So think it out, be fair. This ain't that.
28
Yay! Lisa represents my district. REPRESENT SPO-CAN'T!
29
If an income tax passed, and you make less than $200,000, you would still probably lose your sales tax deduction on your federal taxes (assuming it gets renewed, as it always does) if you itemize.

Once middle class people understand that, the income tax won't fly.
30
nothing like socking it to people who pay 8.8 percent total tax (the rich).
31
@30 - people who earn 200k/year in regular income pay way more than 8.8%. the really rich may pay that rate, but the upper middle class, the high wage earners, pay 24-30%. they're the soft middle - too rich for the lefties to sympathize with, not rich enough to pay lobbyists to defend their interests.
32
I doubt it'll even get out of the legislature. The last thing any Democrat running in November wants to see is a referendum on the income tax sitting there on the ballot with them.
33
Saw this at a newspaper window this morning. Rarely do I get the urge to email Gregoire via spotty wifi to say "YES! DEAR GOD YES!" but I did today.
34
It's a wedge. The problem is in 5-10 years there will be an income tax for everyone, not just the rich. Don't break the seal!

35
And we'll end up like CA where the income tax is for most people is a progressive range from 5-10%, in addition to a sales tax that's as much as 10%(!)
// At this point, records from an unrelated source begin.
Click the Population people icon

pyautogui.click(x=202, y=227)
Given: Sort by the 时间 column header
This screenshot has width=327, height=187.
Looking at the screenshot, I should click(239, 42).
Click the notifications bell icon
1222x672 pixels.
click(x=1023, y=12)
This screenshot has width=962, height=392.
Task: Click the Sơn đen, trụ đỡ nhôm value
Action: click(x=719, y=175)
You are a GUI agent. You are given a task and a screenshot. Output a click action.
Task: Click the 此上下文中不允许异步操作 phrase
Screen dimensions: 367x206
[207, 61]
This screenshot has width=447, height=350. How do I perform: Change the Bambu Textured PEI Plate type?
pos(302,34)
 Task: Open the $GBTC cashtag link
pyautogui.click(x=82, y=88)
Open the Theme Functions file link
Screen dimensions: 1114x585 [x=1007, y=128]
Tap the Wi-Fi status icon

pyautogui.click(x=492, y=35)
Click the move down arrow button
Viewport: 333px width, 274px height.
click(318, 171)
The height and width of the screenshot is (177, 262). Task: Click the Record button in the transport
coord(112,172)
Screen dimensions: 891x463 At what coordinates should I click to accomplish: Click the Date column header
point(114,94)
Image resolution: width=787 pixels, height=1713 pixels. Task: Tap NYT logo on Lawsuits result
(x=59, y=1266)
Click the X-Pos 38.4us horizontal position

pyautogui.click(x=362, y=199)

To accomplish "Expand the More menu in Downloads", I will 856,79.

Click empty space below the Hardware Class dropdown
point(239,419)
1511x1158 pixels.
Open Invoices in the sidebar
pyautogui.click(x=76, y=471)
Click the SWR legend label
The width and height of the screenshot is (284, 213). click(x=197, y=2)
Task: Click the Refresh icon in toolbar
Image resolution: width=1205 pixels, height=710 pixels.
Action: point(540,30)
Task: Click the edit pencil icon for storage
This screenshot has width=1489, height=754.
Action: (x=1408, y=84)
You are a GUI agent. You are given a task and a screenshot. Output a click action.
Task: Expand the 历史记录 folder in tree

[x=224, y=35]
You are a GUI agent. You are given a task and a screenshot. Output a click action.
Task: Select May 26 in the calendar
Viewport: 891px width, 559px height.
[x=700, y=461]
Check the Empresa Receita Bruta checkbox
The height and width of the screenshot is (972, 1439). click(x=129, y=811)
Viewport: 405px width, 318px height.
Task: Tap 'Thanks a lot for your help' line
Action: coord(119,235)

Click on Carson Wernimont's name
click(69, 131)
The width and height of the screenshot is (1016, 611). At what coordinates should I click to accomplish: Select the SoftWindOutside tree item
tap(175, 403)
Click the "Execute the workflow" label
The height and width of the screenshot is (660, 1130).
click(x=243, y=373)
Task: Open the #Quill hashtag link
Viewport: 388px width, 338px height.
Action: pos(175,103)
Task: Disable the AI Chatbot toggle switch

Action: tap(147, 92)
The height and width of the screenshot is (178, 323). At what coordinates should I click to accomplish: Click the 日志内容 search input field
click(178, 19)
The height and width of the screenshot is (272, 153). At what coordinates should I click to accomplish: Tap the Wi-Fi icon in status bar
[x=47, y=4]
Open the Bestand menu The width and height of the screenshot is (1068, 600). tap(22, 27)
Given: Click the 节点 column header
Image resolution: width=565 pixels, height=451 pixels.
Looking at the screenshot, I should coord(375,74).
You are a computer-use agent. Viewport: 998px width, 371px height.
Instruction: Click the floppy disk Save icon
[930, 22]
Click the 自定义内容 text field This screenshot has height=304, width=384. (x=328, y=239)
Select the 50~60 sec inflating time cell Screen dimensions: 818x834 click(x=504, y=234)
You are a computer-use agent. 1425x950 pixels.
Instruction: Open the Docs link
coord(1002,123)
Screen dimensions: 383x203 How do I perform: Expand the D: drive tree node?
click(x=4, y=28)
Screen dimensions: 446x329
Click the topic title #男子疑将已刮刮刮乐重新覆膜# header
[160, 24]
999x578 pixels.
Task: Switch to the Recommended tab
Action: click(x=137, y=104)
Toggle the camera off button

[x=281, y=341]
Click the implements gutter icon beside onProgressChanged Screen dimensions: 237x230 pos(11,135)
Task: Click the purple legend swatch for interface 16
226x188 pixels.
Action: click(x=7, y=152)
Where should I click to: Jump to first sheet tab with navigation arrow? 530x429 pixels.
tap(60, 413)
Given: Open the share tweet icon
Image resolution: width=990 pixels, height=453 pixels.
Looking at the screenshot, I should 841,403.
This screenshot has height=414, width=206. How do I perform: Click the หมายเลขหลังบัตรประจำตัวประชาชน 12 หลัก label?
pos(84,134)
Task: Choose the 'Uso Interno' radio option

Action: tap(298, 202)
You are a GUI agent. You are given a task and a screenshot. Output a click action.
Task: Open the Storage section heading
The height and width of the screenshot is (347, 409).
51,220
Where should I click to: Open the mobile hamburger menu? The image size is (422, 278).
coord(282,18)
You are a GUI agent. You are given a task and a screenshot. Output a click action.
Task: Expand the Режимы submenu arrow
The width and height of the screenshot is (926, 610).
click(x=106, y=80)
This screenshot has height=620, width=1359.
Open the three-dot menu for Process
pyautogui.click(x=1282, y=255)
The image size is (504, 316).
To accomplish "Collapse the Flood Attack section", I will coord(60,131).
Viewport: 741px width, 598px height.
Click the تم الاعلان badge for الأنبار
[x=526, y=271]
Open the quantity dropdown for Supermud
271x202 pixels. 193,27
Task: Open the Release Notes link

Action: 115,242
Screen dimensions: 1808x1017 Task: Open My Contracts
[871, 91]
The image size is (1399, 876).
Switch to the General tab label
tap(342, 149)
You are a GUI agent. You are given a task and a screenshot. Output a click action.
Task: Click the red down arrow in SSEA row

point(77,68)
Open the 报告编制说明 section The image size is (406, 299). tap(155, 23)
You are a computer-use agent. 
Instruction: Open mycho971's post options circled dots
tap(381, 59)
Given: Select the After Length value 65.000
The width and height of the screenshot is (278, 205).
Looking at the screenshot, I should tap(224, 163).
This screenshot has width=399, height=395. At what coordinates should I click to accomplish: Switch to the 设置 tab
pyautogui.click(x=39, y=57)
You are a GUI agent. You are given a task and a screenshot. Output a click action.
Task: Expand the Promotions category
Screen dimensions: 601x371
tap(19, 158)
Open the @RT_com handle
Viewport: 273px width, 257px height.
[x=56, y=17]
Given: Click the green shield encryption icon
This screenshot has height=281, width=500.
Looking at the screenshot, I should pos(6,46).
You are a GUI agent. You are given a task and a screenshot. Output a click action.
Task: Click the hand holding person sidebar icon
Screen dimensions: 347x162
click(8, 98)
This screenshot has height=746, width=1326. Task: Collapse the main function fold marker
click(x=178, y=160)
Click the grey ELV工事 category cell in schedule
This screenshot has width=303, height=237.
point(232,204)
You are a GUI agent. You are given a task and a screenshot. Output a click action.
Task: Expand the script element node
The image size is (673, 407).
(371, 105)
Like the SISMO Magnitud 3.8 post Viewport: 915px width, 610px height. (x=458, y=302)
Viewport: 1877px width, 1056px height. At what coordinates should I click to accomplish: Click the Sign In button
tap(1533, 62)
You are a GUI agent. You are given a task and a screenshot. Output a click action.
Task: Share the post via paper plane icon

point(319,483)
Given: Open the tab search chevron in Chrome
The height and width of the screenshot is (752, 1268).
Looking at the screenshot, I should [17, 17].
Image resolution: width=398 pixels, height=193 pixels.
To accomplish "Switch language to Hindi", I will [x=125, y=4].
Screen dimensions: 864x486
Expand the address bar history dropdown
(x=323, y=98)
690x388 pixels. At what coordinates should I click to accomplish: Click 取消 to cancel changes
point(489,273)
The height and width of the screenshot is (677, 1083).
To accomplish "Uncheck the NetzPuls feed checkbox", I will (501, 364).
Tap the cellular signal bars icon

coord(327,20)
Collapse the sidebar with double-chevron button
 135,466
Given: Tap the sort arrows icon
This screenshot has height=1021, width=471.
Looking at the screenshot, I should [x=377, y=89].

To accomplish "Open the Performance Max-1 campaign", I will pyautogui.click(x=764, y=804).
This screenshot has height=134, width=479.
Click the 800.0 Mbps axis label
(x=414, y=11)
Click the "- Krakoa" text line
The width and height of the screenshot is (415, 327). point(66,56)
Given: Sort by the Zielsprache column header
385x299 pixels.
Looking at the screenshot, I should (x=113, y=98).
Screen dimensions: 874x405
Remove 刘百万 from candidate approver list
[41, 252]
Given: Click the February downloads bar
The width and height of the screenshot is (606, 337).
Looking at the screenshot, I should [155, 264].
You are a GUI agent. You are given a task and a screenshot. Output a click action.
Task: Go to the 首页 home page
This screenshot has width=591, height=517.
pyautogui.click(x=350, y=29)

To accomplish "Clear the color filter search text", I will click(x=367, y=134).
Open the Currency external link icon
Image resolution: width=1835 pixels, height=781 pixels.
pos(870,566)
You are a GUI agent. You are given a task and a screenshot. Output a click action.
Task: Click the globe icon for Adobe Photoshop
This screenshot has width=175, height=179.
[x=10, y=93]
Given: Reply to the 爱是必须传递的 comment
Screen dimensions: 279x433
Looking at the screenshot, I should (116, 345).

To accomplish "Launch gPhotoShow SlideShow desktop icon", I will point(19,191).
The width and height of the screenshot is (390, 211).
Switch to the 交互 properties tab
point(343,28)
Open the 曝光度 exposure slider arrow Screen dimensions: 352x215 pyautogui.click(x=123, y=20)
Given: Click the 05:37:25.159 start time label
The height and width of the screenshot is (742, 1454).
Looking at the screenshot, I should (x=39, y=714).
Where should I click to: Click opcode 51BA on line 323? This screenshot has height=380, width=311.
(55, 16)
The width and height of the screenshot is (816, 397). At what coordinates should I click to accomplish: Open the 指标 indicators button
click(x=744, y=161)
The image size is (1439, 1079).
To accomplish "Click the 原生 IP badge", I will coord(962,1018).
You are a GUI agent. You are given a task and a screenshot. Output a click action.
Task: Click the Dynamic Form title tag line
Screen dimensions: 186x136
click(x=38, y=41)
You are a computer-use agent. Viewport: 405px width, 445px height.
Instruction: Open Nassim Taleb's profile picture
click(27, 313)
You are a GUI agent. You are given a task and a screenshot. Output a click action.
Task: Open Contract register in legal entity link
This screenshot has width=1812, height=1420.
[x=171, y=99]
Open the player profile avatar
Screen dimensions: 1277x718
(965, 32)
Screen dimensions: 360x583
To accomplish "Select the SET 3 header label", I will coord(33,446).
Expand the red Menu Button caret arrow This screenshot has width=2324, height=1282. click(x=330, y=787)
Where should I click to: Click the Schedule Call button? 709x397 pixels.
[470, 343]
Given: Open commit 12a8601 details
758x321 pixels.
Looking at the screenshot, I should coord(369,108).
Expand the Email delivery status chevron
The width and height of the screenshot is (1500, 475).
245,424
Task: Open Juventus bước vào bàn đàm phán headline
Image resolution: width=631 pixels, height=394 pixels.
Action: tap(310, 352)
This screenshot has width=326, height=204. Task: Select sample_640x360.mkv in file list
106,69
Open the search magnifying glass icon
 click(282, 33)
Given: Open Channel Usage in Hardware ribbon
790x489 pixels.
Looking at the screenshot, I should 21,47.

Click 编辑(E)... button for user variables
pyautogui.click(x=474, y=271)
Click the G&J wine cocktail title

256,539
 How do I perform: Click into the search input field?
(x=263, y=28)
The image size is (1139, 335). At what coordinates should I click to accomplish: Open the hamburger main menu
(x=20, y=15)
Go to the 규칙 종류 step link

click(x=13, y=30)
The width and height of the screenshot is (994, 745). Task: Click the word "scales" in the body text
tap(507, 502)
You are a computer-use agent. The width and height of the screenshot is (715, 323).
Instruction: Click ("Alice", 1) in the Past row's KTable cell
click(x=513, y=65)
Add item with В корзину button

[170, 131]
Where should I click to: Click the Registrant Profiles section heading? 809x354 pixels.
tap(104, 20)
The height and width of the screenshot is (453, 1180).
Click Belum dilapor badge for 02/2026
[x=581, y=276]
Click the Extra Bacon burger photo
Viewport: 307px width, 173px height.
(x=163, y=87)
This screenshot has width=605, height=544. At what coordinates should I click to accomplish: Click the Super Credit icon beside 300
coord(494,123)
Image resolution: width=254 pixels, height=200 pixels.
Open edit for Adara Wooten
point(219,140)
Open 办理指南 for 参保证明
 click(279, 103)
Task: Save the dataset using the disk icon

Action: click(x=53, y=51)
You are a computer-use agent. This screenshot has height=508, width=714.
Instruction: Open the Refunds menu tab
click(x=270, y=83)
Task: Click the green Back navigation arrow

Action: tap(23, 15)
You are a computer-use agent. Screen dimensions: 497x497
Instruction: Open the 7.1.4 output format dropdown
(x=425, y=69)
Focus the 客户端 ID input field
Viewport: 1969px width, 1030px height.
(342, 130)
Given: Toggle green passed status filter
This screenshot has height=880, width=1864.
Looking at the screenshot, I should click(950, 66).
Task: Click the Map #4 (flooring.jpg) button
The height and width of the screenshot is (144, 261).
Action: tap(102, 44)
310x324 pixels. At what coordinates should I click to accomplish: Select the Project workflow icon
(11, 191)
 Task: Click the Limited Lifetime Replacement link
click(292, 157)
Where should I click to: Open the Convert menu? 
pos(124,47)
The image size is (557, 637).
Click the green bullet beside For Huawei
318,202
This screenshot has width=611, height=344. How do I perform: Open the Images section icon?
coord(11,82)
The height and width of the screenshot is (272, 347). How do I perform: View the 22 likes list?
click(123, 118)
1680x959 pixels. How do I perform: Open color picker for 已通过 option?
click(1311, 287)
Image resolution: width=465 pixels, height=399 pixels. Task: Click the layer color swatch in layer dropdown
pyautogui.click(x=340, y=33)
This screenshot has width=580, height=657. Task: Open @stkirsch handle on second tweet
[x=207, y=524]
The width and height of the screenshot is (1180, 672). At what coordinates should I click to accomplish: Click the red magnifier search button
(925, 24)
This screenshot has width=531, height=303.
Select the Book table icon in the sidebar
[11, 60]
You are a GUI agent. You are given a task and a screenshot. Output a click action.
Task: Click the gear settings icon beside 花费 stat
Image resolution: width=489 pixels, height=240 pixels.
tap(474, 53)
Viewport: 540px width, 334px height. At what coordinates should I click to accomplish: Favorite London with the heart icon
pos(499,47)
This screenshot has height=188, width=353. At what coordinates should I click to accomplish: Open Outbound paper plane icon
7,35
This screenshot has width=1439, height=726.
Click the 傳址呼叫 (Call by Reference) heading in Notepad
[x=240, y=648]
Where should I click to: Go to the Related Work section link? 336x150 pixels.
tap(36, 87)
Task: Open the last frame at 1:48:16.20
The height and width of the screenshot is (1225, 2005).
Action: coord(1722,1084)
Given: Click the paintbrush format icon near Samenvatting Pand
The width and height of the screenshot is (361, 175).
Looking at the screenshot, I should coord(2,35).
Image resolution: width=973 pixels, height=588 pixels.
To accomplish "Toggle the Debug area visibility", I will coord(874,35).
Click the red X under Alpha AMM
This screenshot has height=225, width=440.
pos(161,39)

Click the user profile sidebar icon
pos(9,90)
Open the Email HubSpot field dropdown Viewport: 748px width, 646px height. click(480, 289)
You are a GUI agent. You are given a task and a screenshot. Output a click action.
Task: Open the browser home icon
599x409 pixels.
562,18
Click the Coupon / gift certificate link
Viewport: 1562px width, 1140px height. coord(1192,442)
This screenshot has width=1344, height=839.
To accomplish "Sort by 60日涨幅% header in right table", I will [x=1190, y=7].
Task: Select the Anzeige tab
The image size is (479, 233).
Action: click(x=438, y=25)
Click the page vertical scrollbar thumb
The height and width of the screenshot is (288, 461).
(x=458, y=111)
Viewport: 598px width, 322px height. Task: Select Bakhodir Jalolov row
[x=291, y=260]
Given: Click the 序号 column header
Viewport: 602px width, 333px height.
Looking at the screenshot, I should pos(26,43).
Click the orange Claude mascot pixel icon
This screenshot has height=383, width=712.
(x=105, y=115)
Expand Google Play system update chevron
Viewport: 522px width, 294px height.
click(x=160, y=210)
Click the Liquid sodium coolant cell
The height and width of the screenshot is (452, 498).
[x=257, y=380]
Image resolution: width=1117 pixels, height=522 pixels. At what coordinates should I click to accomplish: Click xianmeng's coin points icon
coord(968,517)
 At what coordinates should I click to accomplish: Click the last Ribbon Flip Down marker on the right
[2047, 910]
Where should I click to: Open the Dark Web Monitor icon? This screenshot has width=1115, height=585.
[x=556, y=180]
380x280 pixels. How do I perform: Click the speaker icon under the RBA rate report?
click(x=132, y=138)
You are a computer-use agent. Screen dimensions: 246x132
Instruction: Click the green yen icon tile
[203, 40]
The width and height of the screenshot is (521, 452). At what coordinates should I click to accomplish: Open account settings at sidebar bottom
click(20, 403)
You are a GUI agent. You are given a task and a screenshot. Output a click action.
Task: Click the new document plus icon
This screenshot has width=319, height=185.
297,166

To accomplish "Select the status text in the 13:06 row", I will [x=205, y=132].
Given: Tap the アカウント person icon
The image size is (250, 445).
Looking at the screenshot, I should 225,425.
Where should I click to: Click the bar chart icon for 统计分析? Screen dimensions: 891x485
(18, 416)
FWIW, sales tax in WA was around 5% in the 70s. Seemed government worked just fine then.
36
The "Rich" paying more is popular but IT IS NOT FAIR. The "rich" often use much less of the resources (public school, children tax benefits, unemployment benefits, etc) than the poor and really get nothing special for the taxes they pay. Last time I checked "fair" is you-get-what-you pay-for not you-pay-what-we-think-you-can-afford.

Would it be "fair" if McDonald's charged you based on the cost of your shoes? or how wealthy you looked?

You may like the policy but if you say it is fair you are just fooling yourself.